→ What this task involves: Reproduce exactly, and exclusively, the lines from the line containing "Where should I click to: Click the dark" through the final line of the listing below.

→ Data shown:
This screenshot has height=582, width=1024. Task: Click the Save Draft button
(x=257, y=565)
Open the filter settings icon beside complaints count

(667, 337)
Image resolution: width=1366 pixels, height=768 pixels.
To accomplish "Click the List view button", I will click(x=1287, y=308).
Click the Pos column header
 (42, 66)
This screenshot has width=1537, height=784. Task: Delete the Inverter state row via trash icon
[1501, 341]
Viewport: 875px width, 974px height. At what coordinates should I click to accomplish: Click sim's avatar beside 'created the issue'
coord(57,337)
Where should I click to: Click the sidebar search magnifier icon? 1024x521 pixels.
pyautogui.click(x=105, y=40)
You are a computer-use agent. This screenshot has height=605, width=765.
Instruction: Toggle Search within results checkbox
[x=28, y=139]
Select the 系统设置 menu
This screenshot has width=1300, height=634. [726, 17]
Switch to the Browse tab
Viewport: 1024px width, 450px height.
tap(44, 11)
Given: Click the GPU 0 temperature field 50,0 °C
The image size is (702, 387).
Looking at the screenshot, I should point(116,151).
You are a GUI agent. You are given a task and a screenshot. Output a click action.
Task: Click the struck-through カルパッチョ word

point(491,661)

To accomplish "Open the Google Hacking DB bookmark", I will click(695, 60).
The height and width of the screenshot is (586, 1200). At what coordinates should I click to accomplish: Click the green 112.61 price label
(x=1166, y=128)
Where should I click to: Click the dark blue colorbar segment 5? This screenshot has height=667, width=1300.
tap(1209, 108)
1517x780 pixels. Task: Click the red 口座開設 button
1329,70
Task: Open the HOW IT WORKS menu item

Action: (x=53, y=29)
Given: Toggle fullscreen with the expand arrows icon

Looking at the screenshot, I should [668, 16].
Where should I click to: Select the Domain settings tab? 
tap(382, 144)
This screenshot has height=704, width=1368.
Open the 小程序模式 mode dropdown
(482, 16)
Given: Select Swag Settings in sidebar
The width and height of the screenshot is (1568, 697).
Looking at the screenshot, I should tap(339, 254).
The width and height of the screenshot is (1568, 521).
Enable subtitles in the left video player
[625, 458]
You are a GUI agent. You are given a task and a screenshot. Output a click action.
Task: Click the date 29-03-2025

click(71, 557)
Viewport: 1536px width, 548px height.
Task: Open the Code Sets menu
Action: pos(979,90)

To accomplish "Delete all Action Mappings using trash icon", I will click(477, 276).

→ Answer to the problem:
Where should I click to: Click the dark blue colorbar segment 5? This screenshot has height=667, width=1300.
tap(1209, 108)
1517x780 pixels. Task: Click the red 口座開設 button
1329,70
Task: Open the HOW IT WORKS menu item

Action: (x=53, y=29)
Given: Toggle fullscreen with the expand arrows icon

Looking at the screenshot, I should [668, 16].
Where should I click to: Select the Domain settings tab? 
tap(382, 144)
This screenshot has height=704, width=1368.
Open the 小程序模式 mode dropdown
(482, 16)
Given: Select Swag Settings in sidebar
The width and height of the screenshot is (1568, 697).
Looking at the screenshot, I should tap(339, 254).
The width and height of the screenshot is (1568, 521).
Enable subtitles in the left video player
[625, 458]
You are a GUI agent. You are given a task and a screenshot. Output a click action.
Task: Click the date 29-03-2025

click(71, 557)
Viewport: 1536px width, 548px height.
Task: Open the Code Sets menu
Action: pos(979,90)

To accomplish "Delete all Action Mappings using trash icon", I will click(477, 276).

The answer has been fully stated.